Task to complete. Reproduce in full everything from the row containing "Kettenblätter (93, 742)" down to the row containing "Über Uns (923, 16)", both included. Offset every coordinate in the answers by -78.
* Start Task material *
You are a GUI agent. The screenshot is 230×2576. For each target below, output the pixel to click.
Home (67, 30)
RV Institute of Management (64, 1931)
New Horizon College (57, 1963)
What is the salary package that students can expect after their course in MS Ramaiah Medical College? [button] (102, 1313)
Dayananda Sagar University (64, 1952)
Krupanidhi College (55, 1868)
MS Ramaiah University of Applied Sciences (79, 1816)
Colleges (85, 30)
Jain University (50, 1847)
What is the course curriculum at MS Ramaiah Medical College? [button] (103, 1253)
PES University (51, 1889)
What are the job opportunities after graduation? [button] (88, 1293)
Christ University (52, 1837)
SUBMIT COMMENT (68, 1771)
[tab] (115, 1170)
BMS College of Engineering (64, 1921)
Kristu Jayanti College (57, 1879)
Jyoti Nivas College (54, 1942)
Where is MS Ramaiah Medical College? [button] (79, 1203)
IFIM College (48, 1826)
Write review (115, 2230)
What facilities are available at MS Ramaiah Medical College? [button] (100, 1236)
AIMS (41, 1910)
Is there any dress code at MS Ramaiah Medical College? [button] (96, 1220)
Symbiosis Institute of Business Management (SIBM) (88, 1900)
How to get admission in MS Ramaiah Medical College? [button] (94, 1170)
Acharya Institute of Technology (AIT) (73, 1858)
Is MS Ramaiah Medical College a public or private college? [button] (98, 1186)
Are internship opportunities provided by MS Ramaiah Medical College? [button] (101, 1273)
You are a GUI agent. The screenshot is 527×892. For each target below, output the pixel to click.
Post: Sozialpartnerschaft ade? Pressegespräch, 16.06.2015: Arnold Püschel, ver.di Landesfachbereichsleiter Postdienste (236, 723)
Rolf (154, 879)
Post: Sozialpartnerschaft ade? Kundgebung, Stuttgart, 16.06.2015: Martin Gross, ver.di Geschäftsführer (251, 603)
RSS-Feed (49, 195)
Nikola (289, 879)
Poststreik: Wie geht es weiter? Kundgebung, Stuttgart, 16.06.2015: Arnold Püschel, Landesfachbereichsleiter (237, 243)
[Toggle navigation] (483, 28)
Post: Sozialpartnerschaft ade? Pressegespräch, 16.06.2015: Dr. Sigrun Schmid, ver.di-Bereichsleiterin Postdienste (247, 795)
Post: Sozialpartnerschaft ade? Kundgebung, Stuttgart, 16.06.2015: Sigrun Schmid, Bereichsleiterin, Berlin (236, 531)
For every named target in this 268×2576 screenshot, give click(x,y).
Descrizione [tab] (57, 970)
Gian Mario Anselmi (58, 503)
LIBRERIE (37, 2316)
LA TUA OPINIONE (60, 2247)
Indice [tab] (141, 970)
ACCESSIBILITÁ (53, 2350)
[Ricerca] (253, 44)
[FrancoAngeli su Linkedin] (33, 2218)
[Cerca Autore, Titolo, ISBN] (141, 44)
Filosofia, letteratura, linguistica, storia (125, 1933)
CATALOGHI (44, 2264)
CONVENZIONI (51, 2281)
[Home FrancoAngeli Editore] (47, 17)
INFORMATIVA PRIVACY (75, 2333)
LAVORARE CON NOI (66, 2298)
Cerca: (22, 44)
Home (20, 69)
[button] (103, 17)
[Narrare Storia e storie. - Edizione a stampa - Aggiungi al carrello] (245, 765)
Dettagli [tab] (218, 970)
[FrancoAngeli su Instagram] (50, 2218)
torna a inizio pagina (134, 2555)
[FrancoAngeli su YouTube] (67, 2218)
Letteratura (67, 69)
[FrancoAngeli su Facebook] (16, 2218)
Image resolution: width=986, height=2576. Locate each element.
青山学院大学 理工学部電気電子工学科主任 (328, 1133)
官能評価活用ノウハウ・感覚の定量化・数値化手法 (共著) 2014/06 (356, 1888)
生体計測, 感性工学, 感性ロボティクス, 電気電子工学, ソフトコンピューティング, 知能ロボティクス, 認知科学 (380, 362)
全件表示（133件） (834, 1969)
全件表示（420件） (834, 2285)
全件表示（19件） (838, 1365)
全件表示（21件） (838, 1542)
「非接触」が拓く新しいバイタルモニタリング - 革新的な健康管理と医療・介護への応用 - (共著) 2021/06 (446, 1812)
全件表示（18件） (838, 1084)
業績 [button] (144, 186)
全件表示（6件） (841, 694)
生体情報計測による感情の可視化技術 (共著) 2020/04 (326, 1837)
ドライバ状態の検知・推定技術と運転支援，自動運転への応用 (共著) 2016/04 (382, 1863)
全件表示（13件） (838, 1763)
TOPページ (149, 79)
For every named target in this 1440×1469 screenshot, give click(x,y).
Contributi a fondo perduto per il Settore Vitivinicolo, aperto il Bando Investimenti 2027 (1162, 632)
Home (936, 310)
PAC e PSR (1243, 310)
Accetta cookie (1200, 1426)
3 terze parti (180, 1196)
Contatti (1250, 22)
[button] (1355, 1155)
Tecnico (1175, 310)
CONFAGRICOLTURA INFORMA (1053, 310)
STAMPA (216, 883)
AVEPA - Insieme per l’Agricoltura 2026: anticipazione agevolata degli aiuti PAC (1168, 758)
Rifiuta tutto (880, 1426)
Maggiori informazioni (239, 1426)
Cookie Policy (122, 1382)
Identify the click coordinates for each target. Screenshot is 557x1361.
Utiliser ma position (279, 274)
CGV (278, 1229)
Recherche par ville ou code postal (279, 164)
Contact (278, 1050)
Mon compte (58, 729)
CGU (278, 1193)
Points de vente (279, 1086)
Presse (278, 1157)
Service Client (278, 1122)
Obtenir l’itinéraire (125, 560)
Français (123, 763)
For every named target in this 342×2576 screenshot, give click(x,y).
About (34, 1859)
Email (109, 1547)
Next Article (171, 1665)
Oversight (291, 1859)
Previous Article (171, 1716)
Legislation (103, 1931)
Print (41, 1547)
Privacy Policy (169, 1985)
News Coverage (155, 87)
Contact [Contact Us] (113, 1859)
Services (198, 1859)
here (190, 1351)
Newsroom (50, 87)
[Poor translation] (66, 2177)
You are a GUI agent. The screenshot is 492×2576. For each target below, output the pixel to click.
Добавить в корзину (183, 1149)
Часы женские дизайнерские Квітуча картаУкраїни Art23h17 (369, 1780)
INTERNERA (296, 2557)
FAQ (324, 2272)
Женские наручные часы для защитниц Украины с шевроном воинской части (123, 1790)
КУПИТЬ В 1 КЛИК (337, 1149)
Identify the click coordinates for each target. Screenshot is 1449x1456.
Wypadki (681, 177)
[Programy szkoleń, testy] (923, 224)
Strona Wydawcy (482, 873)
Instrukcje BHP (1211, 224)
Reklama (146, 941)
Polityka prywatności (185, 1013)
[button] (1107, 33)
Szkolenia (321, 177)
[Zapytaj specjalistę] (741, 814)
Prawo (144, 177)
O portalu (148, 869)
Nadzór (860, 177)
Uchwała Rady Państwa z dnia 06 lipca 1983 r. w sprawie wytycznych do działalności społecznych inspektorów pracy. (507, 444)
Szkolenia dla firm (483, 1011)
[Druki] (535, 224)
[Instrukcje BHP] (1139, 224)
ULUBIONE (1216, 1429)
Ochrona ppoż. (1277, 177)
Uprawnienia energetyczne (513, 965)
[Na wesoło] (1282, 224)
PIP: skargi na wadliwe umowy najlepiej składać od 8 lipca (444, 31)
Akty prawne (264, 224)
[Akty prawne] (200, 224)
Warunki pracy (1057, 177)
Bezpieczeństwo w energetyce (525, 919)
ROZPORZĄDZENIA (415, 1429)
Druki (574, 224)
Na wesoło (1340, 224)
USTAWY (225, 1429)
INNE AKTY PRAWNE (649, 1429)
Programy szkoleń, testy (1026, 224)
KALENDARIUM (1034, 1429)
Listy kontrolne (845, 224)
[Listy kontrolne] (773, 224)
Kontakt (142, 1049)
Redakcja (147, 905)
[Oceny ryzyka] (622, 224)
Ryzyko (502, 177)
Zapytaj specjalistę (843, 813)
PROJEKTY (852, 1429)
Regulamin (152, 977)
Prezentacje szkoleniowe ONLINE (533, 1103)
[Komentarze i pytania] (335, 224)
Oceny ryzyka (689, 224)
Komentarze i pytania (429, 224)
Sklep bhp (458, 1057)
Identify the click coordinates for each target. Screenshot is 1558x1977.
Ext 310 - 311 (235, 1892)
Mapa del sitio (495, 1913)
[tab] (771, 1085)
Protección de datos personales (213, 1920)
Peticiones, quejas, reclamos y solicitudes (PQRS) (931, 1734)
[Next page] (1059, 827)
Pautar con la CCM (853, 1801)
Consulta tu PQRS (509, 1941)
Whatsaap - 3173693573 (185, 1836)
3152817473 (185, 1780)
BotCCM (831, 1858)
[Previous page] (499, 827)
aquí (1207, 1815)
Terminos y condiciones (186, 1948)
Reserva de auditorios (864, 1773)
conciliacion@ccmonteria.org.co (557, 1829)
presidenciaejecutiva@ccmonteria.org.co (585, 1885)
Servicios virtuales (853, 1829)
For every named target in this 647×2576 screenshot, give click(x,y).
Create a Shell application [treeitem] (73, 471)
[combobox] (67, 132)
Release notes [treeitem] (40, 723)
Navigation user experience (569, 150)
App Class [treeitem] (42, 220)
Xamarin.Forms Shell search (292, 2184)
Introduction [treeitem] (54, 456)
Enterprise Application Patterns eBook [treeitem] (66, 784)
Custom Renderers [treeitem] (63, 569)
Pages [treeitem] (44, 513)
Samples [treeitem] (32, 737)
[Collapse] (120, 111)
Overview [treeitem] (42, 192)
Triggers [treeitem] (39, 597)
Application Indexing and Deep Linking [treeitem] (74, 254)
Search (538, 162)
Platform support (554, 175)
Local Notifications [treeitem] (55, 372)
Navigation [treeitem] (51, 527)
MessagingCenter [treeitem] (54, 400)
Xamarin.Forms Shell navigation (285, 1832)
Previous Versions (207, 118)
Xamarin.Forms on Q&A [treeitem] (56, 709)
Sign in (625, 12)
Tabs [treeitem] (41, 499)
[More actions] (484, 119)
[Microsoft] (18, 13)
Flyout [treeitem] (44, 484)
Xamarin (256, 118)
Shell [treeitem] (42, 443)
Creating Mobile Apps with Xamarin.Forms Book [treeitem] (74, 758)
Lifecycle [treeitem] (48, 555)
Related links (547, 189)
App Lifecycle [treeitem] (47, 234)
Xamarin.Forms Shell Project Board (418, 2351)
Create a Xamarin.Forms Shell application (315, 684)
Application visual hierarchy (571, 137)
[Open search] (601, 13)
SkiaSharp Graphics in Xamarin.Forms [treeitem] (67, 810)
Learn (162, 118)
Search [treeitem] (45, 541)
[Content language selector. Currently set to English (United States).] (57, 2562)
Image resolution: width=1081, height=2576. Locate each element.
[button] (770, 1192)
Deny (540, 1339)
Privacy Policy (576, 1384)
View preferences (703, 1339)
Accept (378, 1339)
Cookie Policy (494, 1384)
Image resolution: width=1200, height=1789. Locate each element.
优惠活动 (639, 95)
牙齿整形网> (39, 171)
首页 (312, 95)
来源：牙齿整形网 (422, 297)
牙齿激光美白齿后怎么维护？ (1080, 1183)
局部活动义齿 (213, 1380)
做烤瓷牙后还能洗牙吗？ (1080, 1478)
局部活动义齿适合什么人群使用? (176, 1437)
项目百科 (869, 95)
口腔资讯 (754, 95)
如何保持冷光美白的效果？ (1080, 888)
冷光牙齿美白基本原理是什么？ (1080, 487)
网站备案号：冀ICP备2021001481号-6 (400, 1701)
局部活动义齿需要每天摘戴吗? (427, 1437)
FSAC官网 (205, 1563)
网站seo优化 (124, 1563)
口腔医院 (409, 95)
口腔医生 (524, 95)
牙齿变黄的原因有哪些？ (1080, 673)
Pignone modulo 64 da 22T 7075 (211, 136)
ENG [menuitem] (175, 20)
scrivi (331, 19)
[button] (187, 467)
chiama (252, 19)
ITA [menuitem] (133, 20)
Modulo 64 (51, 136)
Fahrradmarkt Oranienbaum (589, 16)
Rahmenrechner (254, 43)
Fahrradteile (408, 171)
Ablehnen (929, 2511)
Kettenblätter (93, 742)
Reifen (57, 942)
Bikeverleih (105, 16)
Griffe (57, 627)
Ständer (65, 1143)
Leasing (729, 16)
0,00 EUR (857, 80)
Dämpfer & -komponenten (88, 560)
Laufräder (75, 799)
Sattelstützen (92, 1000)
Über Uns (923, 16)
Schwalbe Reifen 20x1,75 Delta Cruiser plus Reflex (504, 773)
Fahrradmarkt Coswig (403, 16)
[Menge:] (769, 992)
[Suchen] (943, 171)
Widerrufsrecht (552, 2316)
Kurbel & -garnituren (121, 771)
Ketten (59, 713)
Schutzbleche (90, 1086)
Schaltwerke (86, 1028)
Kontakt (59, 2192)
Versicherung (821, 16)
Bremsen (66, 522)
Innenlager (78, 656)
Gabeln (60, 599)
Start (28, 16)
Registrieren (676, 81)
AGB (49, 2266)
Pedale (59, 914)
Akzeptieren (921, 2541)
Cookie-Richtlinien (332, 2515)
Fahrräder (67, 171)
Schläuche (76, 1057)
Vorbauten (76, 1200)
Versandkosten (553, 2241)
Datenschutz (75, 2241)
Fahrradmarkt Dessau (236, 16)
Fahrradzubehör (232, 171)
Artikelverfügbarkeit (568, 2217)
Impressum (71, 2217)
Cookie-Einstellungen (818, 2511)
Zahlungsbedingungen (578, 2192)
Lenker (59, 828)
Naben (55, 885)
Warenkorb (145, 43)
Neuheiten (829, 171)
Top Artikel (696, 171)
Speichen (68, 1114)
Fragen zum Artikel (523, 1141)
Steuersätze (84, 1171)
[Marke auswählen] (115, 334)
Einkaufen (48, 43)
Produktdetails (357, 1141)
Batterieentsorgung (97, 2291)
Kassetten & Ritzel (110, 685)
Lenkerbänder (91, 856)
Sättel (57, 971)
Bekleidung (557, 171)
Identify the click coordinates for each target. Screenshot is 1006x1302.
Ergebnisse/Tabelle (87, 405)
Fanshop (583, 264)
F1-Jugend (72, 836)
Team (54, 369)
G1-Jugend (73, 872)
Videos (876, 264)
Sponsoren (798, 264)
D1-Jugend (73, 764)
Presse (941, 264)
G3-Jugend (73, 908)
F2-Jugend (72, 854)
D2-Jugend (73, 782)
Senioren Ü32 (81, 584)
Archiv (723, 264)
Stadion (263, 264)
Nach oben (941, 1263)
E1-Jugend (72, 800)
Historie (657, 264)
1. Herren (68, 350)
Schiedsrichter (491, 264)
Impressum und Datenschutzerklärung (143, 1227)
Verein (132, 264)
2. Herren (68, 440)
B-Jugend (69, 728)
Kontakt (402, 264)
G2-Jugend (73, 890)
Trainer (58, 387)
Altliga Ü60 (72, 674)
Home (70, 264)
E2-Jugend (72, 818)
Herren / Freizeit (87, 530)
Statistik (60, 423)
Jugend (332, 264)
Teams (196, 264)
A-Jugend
* End Task material *
Solution to this task.
Kettenblätter (15, 664)
Reifen (-21, 864)
Bikeverleih (27, -62)
Griffe (-21, 549)
Ständer (-13, 1065)
Leasing (651, -62)
0,00 EUR (779, 2)
Dämpfer & -komponenten (10, 482)
Laufräder (-3, 721)
Sattelstützen (14, 922)
Über Uns (845, -62)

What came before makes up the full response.